Conrad didn’t provide many specific details on how the product would work. But he did say that it would involve a library of sorts that leverages machine-learning technology. “It doesn’t work as wonderfully as a human,” he says. “But it can answer questions.”

He confirmed a rumor that Verily’s team is working out of a 500,000-square-foot campus in South San Francisco, just a stone’s throw from Alphabet’s corporate headquarters. The size of the workforce remains unknown, but Conrad said he is adding 1,000 people in the coming months.


Indexing the world’s medical information isn’t a particularly new idea. IBM Watson and other tech behemoths are developing artificial intelligence technologies to do just that.

But Conrad, who previously worked at Google’s research and development lab Google X, implied that Verily is taking a more human-centered approach.
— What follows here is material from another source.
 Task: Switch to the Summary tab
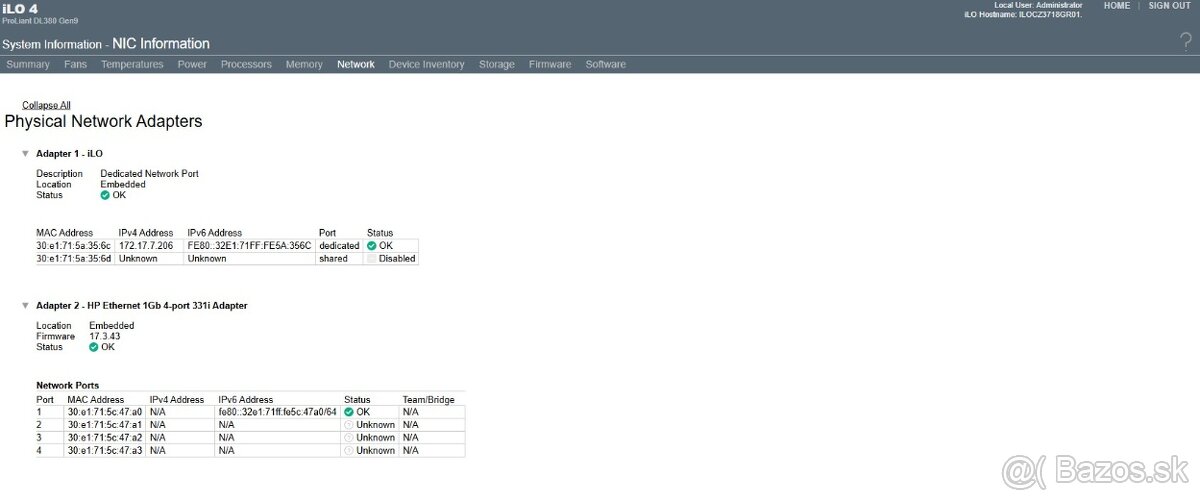click(x=28, y=64)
Medicine is as much an art as a science, so Verily is working with patient advocates, mothers, and doctors to determine how to aggregate data that can’t be found in scientific journals.

As an example, Conrad said he recently spoke with a high-profile doctor who used loosely veiled code like “TLS” (‘they look sick’) to describe his patients. These notes might mean a lot to an individual doctor, but they mean very little to anyone else. “How would you capture that in an algorithm?”


This isn’t Google’s first foray into health care. The ill-fated Google Health shut down in 2011 after it failed to gain traction with consumers.

But Conrad said he has learned from previous failures. “In our early forays into health care, we had a bunch of engineers that might not be wonderfully in touch with the rest of the world, especially at Google,” he recalled. “But the most interesting thing we did then was to gut an office and turn it into this sequencing lab filled with physicists.”

Going forward, Conrad suggested that Verily will explore how to incorporate data from devices, like smartphones, into its database. These tiny devices that we carry around in our pockets contain a wealth of health information beyond step counts. Conrad pointed to the potential of using smartphones to determine if a person is depressed.

“People often ask me about the future of medicine,” he said. “We think the most important tool is the computer.”